DATA —
#####
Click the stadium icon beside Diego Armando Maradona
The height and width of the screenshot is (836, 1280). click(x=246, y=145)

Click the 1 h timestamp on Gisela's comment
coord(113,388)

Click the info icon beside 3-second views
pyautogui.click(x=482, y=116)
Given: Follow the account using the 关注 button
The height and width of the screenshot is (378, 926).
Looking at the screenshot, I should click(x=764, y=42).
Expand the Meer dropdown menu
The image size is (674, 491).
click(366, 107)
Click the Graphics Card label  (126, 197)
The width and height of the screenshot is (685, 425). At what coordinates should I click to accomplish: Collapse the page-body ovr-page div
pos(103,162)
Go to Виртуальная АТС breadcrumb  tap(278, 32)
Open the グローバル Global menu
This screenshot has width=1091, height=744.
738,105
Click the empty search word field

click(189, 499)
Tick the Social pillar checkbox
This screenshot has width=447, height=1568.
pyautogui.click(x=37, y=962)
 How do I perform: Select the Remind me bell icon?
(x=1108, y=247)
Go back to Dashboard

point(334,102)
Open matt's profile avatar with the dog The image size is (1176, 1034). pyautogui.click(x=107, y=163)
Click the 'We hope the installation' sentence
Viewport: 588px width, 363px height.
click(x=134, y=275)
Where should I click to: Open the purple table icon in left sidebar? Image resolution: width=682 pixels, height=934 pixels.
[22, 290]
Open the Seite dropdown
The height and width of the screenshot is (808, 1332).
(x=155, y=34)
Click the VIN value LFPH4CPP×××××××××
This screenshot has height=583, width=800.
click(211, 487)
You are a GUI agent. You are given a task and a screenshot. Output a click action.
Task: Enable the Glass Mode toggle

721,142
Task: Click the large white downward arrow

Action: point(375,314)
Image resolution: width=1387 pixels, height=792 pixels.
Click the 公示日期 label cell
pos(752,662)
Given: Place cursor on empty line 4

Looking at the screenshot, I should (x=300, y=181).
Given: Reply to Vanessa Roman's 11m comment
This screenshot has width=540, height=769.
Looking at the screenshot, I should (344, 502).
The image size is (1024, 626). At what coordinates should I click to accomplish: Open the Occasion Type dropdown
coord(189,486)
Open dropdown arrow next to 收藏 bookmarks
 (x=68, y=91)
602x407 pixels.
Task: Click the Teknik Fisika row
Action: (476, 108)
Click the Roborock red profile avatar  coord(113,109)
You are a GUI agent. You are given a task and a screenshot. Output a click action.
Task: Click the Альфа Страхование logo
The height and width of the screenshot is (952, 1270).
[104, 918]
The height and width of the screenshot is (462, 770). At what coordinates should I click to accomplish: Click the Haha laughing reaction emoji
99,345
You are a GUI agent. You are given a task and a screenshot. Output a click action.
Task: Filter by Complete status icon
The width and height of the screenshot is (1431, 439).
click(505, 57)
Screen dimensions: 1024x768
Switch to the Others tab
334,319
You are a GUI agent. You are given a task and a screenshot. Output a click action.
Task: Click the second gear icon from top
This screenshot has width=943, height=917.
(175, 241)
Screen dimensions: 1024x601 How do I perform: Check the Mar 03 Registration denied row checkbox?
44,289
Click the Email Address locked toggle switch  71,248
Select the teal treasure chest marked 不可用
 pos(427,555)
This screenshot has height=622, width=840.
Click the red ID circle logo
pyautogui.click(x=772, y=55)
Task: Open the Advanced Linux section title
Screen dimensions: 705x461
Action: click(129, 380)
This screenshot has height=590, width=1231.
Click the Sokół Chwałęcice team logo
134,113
#####
WORK REQUEST —
Would you report every line of the entries above containing the word "menu"?

ANSWER SECTION —
Expand the Meer dropdown menu
Open the グローバル Global menu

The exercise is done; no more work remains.